Brexit: pay attention to “British values” in negotiations with the Gulf countries

Brexit: watch out for “British values” in negotiations with Gulf countries


The UK's negotiations with the six Arab Gulf countries for a post-Brexit free trade deal 'must not compromise UK values', including on human rights and the environment, British MPs called for in a parliamentary report on Wednesday. 

The House Committee on International Trade raises concerns “about human rights and weak environmental standards and calls on the government to ensure that the values ​​and obligations of the United Kingdom are not compromised” by a future agreement, according to a press release.

British MPs are particularly concerned about “substantial and persistent violations (…) of the rights of women, the LGBTQ + community and labor rights”, continues this press release.

The United Kingdom has been negotiating all-out trade agreements since Brexit and launched negotiations with the Gulf Cooperation Council (GCC) at the end of 2021, which includes Saudi Arabia, the United Arab Emirates, Qatar, Bahrain, Kuwait and Oman.< /p>

The government had said it wanted to “liberalize trade with a growing market” while strengthening ties “with a region vital to our strategic interests”.

A trade agreement with the GCC “is of course an opportunity economic potential for the United Kingdom”, according to Angus Brendan MacNeil, chairman of the International Trade Committee, quoted in the press release.

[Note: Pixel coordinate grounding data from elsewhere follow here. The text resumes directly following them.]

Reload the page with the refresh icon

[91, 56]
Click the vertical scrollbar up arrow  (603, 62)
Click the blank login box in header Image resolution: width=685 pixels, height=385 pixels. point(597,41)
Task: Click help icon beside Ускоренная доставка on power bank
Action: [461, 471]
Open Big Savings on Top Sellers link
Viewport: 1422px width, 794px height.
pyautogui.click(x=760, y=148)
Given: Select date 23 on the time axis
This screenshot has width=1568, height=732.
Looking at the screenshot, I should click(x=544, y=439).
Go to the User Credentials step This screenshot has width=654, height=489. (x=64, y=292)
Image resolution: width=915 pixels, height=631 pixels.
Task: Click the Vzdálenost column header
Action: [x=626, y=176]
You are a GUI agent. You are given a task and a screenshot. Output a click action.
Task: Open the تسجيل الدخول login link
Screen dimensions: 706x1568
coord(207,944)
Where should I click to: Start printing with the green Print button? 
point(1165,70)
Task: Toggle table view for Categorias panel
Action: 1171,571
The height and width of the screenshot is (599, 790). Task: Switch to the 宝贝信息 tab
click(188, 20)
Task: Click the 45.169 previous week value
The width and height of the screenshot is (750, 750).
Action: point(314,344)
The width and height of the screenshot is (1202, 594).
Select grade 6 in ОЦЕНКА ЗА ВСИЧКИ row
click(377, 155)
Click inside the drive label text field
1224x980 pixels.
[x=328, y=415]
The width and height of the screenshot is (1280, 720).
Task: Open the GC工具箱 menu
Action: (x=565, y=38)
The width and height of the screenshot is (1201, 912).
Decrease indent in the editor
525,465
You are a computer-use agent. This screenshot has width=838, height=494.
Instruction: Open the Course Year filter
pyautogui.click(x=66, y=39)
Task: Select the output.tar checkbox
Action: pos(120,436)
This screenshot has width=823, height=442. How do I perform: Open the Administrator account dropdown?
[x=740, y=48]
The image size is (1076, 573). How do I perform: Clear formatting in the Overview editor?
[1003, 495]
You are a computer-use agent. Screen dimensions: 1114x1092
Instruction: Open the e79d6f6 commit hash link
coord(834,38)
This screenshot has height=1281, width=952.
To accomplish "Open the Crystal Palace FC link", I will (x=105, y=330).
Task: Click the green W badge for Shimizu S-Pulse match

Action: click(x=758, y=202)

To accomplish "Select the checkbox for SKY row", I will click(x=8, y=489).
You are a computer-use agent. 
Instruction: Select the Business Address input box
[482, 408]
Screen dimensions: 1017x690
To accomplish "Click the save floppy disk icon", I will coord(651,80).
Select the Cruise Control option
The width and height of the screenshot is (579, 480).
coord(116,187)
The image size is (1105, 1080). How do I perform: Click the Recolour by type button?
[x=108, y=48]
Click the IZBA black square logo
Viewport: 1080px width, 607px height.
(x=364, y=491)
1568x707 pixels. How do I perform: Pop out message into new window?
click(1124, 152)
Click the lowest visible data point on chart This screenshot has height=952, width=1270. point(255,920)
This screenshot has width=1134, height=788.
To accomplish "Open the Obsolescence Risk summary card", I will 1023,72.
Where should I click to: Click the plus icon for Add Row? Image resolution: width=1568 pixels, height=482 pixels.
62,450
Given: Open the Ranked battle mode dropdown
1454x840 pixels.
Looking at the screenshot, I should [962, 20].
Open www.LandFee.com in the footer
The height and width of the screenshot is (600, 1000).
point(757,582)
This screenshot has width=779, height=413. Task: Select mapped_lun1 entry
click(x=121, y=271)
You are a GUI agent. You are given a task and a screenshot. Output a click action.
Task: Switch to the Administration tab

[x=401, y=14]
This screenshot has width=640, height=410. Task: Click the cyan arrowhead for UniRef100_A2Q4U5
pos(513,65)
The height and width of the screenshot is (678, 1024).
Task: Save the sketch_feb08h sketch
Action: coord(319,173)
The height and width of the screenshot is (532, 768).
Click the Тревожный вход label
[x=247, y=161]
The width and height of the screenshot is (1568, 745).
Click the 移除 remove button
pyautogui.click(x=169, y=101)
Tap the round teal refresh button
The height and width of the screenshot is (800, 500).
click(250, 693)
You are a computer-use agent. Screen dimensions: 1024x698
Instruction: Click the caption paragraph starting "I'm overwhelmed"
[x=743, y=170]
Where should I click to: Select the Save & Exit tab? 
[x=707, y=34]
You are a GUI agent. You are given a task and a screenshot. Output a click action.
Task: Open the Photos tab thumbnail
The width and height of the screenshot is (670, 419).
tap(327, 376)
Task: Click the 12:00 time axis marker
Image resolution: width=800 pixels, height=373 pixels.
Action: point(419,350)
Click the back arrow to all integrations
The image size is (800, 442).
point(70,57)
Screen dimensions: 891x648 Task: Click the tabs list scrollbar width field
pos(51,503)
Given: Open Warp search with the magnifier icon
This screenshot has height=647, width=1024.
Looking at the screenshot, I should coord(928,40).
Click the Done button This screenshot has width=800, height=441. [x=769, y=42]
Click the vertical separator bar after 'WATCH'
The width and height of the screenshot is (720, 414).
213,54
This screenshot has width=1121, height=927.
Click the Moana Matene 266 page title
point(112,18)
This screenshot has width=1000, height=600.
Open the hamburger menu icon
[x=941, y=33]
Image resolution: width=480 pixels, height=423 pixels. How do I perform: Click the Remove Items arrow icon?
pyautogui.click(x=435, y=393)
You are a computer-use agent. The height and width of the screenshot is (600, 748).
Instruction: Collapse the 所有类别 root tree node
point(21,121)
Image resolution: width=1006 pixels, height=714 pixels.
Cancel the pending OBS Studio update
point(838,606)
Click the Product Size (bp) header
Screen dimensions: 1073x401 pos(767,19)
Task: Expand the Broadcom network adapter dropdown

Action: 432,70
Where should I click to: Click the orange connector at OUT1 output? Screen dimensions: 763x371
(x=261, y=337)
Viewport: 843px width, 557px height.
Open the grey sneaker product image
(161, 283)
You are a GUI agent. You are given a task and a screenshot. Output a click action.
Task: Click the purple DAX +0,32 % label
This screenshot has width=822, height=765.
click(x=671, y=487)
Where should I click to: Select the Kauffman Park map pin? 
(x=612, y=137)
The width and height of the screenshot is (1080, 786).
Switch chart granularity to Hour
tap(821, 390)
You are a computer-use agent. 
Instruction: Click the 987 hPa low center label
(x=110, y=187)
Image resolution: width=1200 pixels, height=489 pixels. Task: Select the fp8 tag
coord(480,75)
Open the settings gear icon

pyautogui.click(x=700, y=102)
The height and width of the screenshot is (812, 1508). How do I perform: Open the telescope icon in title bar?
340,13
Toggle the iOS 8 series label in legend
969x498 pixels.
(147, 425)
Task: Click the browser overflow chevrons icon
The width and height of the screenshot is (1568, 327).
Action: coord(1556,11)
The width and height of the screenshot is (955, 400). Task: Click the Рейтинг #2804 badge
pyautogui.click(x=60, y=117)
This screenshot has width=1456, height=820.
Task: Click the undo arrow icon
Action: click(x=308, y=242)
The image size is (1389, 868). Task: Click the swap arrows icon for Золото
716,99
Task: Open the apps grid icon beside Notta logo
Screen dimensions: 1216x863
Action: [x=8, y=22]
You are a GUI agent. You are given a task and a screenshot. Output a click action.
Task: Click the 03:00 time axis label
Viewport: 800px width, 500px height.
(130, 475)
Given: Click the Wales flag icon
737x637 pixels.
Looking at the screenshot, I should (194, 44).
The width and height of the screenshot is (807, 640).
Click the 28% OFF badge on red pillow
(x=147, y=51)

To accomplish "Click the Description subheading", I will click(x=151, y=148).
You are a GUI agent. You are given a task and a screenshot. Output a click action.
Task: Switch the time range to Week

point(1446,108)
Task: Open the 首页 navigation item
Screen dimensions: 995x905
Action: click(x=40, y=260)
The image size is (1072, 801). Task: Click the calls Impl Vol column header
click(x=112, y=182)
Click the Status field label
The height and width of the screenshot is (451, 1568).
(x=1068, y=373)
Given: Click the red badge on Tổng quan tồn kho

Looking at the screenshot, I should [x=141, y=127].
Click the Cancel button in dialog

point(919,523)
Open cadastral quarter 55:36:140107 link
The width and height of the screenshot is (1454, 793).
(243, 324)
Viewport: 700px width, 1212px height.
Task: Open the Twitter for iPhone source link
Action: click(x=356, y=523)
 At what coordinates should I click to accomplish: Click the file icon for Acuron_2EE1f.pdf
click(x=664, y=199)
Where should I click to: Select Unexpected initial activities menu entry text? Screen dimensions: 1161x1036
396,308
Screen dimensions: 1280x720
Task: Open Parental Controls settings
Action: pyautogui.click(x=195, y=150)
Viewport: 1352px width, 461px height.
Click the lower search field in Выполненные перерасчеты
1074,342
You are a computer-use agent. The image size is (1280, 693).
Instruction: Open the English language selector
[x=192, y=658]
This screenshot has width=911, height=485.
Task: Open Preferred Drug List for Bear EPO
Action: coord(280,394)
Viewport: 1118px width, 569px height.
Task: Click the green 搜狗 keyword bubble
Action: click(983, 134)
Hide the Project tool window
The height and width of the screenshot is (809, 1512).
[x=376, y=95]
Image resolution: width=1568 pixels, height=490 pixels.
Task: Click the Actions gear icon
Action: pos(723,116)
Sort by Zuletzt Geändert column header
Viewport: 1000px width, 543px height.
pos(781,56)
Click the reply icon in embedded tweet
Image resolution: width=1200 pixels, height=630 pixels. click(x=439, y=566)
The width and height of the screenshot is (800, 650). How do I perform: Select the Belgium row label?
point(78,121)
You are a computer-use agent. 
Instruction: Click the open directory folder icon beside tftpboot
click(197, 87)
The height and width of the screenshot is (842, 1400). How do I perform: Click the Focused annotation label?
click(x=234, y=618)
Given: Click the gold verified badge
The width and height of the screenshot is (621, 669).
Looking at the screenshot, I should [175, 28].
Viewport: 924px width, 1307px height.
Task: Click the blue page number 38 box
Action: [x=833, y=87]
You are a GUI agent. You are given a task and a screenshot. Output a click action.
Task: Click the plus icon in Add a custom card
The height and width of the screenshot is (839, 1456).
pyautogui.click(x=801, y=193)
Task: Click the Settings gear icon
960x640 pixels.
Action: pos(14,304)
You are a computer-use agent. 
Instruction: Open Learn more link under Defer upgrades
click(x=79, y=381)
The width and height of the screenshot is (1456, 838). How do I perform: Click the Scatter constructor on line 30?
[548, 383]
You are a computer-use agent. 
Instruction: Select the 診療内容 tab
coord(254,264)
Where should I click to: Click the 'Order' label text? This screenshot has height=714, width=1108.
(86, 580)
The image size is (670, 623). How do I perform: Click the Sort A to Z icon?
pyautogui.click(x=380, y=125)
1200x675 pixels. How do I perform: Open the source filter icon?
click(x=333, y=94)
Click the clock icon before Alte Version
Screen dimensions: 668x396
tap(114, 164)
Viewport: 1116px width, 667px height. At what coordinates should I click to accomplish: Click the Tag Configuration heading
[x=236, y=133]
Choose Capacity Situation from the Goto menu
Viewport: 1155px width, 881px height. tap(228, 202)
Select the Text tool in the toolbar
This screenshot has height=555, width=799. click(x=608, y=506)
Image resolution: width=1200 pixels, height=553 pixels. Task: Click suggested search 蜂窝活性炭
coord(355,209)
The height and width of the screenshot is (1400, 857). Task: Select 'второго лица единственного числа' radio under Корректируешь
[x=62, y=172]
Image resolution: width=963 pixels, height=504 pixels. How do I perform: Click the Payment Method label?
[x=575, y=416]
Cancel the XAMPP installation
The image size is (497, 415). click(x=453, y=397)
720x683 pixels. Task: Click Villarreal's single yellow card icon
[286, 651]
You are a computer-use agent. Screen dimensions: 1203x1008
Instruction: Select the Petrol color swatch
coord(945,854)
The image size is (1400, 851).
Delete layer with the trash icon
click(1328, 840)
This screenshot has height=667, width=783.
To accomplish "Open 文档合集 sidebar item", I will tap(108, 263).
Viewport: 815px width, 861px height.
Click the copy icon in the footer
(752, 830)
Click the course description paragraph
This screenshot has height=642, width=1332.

The parliamentarians note in particular the potential benefits for the sectors of agribusiness, green technologies, renewable goods and financial services.

But such an agreement “will also define how we perceive ourselves as a society, how we are perceived in the world and whether we are willing to put our values ​​on human rights and the environment on the negotiating table,” Mr. MacNeil continued.

As part of his efforts to strengthen its trade relations outside the European Union since Brexit, London announced at the end of March the conclusion of an agreement to join the Trans-Pacific Free Trade Partnership (CPTPP) after 21 months of negotiations.

Since its effective exit from the European Union on January 1, 2021, the United Kingdom has notably concluded trade treaties with the EU and other European states, but also with more distant countries such as Australia, New Zealand or Singapore. Discussions are underway with India or Canada.

On the other hand, the long-awaited agreement with the United States is long overdue.